The Response of Carbon Dioxide Flux to Rain Pulses at a Saline Desert

Soil carbon dioxide (CO₂) flux, often referred to as soil respiration, is a substantial component of the carbon budget for terrestrial ecosystems. A slight modification in soil CO₂ flux could significantly slow or accelerate the increase in atmospheric CO₂, and result in a significant change to the global C cycle. Thus, it is important to understand the mechanisms that regulate soil CO₂ flux, that is, which factors control soil CO₂ flux and how these factors affect CO₂ release from the soil surface.

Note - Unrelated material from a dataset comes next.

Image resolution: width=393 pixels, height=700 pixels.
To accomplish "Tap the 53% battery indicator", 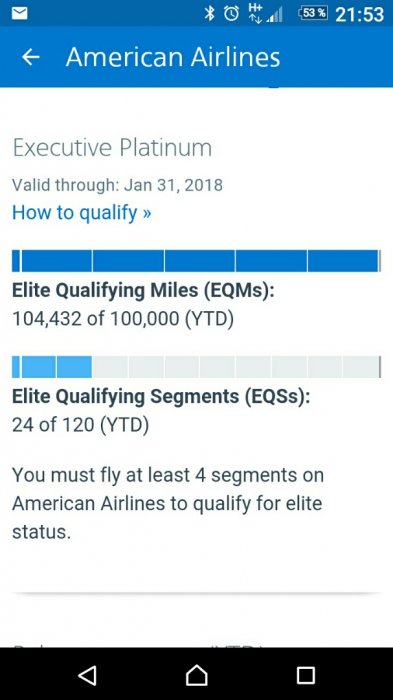I will [313, 13].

Temperature sensitivity of soil CO₂ flux has been considered a typically reliable predictor, but other factors can also affect soil CO₂ flux, such as soil moisture content, soil organic matter quantity and quality. Soil rewetting following rainfall events also has been shown to be an important controlling factor in regulation of soil CO₂ flux, especially during drought.

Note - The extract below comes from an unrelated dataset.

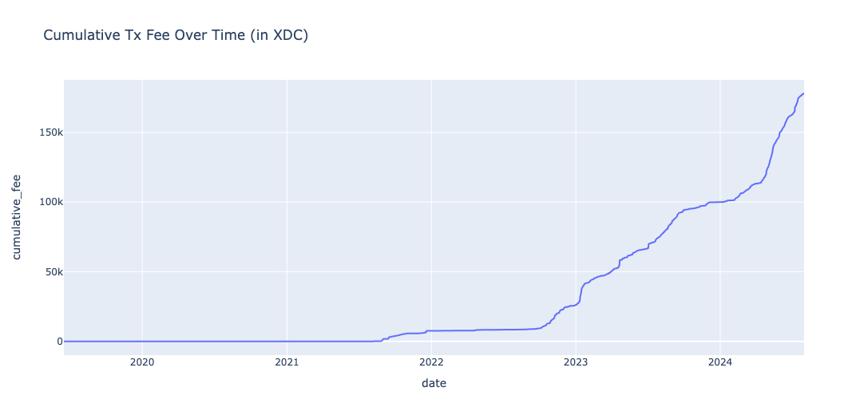This screenshot has width=868, height=419.
Task: Click the line where it crosses the 2022 gridline
Action: click(x=431, y=330)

In arid regions, precipitation is often regarded as infrequent pulse events, distributed unevenly throughout the year and may become the crucial limiting factor for soil processes via effects on soil water availability. However, few discussions were conducted on soil CO₂ flux in arid regions because of a lack of available data.

To examine how rain pulses alter the patterns of soil CO₂ flux and investigate the effect of rain pulses on C release in arid regions, Ma Jie et al. from XIEG conducted the ecological experiment at the Fukang Station of Desert Ecology, CAS, located at the north of the highest peak of the eastern Tianshan Mountains and the southern periphery of the Gurbantunggut Desert. Soil CO₂ flux was measured continuously during the whole growing season of 2009.

The result showed that there were remarkable changes in amplitude or diurnal patterns of soil CO₂ flux induced by rainfall events. Further analysis indicated that there was a significant linear relationship (P<0.001) between soil CO₂ flux and soil temperature (T_soil). However, a hysteresis between the waveform of diurnal course of CO₂ flux and T_soil was observed: with soil CO₂ flux always peaked earlier than T_soil.

Furthermore, a double exponential decay function was fitted to the soil CO₂ flux after rainfall, and total C releases were estimated by numerical integration for rainfall events. The relative enhancement and total C release, in association with the rain pulses, was linearly related to the amount of precipitation. According to the size and frequency of rainfall events, the total amount of C release induced by rain pulses was computed as much as 7.88 g C · m^–2 in 2009, equivalent to 10.25% of gross primary production.

These results indicated that rain pulses played a significant role in the carbon budget of this saline desert ecosystem, and the size of them was a good indicator of rain-induced flux enhancement. The result was published in Hydrological Processes on December 2012, 26: 4029-4037.